_Task_. Copy the result of filtering the entries below for lines that include the string "dialog".

Segment Start: Materials provided

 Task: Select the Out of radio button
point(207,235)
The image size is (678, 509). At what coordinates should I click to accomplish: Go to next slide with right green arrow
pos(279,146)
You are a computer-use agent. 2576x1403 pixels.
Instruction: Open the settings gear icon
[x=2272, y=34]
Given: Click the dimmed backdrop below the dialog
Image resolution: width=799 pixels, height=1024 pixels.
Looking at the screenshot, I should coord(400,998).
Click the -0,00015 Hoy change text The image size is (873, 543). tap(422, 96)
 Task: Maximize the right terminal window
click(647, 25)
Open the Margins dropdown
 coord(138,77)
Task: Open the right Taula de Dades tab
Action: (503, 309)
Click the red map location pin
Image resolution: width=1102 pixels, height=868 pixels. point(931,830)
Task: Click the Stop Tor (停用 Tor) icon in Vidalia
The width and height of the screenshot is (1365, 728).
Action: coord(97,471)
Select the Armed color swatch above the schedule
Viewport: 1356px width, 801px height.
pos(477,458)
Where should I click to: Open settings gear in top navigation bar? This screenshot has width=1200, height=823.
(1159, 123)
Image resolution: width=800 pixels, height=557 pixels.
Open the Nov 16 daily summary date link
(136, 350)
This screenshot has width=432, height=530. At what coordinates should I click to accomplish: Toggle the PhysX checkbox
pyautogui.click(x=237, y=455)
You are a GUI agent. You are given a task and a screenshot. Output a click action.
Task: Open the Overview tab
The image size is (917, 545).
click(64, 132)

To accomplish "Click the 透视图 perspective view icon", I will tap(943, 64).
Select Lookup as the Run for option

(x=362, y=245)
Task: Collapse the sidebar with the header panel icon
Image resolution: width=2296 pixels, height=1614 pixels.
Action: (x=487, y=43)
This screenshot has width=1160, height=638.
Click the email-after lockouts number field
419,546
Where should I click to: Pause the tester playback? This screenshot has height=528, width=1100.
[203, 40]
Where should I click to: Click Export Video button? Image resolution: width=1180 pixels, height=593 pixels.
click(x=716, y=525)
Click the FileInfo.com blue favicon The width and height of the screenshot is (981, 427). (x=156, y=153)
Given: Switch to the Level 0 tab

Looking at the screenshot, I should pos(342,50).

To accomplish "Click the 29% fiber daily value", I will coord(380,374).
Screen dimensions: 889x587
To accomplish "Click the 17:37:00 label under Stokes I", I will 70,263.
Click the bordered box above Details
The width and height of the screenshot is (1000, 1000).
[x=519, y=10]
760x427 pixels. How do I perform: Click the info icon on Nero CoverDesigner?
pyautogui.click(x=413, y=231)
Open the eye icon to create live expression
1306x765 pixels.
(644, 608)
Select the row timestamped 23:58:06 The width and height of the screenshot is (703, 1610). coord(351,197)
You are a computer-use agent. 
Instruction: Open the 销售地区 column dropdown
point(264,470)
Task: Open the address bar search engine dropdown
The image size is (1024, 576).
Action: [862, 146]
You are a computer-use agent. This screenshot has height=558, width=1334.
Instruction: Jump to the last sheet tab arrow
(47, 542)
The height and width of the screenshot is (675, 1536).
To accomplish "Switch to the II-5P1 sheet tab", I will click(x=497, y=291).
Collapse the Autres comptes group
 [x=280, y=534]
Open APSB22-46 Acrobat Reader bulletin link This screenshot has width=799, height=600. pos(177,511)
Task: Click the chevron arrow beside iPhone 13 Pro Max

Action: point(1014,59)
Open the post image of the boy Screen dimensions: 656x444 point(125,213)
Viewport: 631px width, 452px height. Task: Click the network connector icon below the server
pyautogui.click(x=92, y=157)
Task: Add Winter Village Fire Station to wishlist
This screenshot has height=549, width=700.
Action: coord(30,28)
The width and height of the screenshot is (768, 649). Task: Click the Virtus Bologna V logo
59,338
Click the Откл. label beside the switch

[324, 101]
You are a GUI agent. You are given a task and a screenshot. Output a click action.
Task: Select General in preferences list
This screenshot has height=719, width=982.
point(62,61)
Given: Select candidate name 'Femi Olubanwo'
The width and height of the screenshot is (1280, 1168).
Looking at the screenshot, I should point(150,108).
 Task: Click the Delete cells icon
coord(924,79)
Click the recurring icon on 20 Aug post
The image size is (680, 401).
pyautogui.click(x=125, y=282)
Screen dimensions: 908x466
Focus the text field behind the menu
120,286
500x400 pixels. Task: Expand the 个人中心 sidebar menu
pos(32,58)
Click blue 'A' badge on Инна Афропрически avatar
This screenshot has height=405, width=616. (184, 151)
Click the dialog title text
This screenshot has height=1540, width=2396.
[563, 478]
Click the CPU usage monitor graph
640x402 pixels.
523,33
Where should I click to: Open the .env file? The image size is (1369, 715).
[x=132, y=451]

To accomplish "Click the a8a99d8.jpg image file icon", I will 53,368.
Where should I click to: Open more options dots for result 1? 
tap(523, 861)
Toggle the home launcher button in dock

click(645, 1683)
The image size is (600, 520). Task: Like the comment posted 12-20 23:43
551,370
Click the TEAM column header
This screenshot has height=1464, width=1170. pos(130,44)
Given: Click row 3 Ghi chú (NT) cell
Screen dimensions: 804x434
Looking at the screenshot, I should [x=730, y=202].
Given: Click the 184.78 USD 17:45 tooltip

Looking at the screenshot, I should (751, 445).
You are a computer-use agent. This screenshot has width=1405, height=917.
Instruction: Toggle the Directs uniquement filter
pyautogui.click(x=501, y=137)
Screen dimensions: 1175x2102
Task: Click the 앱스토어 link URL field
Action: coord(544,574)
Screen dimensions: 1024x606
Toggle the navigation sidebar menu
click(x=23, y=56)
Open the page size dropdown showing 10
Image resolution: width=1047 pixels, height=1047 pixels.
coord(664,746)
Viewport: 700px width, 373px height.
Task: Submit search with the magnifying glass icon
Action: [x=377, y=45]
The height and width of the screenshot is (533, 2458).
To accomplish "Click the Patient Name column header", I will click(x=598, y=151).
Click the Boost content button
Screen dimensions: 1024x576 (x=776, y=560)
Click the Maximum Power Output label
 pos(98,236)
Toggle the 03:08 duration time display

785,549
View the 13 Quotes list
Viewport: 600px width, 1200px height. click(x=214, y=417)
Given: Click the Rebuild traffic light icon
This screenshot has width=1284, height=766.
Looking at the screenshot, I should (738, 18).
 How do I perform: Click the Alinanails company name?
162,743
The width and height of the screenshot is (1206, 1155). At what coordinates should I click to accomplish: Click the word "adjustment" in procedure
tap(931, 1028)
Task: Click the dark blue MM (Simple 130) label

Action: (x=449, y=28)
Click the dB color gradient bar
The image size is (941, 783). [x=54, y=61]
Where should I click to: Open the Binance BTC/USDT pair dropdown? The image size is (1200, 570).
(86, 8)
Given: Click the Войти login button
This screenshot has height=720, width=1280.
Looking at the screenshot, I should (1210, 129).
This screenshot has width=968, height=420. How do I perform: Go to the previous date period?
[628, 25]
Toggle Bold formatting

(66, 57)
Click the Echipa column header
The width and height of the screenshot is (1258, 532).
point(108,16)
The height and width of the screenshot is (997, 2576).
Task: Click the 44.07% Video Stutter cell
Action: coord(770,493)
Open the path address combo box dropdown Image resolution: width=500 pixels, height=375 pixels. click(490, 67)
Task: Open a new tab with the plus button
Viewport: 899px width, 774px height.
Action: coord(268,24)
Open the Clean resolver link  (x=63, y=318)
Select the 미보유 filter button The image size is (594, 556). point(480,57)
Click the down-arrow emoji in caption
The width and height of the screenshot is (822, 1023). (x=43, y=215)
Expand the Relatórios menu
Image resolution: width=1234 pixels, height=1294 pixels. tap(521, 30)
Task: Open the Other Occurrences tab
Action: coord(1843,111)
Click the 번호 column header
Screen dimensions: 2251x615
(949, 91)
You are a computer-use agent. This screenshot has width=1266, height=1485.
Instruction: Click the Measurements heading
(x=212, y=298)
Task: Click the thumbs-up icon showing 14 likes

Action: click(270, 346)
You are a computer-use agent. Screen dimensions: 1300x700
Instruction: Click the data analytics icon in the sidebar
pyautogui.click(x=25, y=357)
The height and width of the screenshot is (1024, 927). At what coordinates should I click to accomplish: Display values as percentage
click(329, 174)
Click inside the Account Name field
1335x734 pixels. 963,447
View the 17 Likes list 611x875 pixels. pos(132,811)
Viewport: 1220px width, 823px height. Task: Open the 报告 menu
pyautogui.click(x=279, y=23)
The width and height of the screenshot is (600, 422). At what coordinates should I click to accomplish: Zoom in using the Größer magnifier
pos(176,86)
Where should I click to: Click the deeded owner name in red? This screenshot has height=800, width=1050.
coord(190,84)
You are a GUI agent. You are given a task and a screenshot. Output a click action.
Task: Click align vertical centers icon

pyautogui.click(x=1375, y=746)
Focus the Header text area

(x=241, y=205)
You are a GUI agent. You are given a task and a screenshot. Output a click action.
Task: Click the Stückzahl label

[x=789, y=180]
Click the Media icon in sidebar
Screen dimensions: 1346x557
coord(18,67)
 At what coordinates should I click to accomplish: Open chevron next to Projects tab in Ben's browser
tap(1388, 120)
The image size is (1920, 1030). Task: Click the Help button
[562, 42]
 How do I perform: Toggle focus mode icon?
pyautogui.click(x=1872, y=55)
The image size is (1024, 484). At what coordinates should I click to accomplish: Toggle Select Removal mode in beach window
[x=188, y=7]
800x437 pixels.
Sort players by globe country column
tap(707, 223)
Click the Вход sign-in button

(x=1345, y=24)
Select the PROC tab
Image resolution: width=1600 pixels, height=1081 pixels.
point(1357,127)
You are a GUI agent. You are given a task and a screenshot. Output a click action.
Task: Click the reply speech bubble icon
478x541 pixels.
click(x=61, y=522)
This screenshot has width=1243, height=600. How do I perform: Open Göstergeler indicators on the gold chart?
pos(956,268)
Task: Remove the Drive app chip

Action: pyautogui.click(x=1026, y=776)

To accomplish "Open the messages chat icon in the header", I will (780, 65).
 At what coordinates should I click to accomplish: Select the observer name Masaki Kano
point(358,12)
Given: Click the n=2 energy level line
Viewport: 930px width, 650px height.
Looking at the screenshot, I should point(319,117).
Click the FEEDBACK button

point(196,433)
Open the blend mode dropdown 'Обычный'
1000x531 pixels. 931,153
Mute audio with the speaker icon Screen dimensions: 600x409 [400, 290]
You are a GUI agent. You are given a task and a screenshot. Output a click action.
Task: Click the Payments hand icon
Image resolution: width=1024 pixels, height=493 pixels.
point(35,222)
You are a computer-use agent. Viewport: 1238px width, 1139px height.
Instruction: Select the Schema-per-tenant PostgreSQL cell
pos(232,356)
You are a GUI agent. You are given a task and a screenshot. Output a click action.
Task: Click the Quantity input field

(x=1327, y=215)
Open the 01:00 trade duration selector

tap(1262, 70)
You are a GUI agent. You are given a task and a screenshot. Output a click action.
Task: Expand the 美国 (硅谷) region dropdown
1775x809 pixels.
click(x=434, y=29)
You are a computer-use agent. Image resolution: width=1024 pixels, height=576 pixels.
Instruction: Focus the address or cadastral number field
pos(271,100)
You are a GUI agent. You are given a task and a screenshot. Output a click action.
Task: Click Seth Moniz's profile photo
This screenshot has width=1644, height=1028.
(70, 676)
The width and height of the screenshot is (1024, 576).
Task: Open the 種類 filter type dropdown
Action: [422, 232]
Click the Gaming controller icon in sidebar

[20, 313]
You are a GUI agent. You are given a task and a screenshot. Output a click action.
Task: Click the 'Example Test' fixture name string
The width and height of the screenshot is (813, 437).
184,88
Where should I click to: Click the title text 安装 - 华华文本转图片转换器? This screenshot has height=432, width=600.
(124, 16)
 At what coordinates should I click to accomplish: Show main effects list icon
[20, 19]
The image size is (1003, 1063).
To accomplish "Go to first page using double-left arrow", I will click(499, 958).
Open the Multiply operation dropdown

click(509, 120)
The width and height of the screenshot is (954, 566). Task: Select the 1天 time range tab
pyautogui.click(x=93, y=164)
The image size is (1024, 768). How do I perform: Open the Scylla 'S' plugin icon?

Segment End: Materials provided

_Exercise result_.
Given: Click the dimmed backdrop below the dialog
Click the dialog title text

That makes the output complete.